I rose slowly, spitting out dirt and blood. I saw Gitlog rising from the group of crushed Goblins. Hefting his sword, he walked slowly forward, pain evident on his face. The Goblin once more raised his blade towards me, but just as I was readying to meet him again, he did something truly unexpected—he buried his sword a few inches into the stone floor, and nodded his head towards me.
“I don think I gonna beat ya Henry. You pretty strong for a humie. How bout we do this later? I’ll get more stronger and come kill yous.”
I coughed, hiding the wince of pain I felt from showing on my face. “Sounds fine to me.” I wasn’t particularly eager to continue the fight in my current condition.

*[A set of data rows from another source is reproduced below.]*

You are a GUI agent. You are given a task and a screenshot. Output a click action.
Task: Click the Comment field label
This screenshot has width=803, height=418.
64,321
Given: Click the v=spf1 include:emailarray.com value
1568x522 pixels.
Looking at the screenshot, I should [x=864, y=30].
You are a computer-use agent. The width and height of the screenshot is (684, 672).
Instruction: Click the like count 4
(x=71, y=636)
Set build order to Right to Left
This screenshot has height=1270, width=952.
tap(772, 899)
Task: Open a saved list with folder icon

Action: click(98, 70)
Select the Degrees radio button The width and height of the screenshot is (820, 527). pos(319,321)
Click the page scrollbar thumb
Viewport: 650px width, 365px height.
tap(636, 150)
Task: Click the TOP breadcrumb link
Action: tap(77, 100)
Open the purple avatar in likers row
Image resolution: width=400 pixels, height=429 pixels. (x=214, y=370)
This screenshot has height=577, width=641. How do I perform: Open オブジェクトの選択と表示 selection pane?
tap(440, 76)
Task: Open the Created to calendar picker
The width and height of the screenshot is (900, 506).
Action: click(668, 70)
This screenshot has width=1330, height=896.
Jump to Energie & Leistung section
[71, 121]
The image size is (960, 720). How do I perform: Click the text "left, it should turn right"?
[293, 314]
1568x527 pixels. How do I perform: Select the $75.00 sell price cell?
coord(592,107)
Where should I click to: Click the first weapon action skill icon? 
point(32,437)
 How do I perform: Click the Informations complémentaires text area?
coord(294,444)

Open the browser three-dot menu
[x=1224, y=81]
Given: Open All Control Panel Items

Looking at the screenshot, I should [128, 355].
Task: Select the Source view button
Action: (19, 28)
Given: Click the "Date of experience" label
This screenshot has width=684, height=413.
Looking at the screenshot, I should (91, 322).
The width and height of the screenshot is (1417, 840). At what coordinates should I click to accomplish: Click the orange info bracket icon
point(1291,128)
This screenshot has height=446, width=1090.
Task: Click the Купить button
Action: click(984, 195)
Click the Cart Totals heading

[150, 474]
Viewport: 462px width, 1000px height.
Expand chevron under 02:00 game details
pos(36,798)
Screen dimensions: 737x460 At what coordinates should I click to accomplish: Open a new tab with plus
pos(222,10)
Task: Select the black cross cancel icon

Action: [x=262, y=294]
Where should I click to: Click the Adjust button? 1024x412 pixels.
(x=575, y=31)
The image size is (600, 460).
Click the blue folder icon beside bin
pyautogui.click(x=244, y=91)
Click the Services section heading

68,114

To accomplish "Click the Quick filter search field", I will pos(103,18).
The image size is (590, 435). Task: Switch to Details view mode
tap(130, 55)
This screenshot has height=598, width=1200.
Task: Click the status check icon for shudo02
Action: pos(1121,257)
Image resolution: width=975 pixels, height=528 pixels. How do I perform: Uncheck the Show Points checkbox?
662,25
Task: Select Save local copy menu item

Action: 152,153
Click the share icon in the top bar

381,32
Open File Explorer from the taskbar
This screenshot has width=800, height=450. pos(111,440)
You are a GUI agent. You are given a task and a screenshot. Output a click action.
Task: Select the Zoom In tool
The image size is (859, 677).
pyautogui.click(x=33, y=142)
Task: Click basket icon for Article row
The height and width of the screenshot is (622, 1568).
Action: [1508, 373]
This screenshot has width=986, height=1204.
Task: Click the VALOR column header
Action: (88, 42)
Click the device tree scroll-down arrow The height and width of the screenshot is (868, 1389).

Gitlog flashed a steely smile. “Fair ‘nough. Good fight then.” He lifted his sword from the ground and walked away on slightly unsteady legs.
“What a strange Goblin,” I said, somewhat bewildered and decidedly grateful.
“Henry…” wheezed the shield. “I…I need…”
The shield went silent. I frantically unequipped it, my blood running cold at what I saw—a gaping slash ran down the face of the shield. I could see silvery light bleeding out from the wound.
“New plan, guys,” I said., “We need to find a Hob smith as soon as possible.”
I ran after Gitlog, knowing that he was my only chance. I found the hulking Goblin a few hundred feet off. He turned his head to regard me. “Wut you want?”
I bowed to him. “I need a favor. You seem like an honorable Goblin.”
“Why I help you? I gonna kill you one day,” he asked, puzzled.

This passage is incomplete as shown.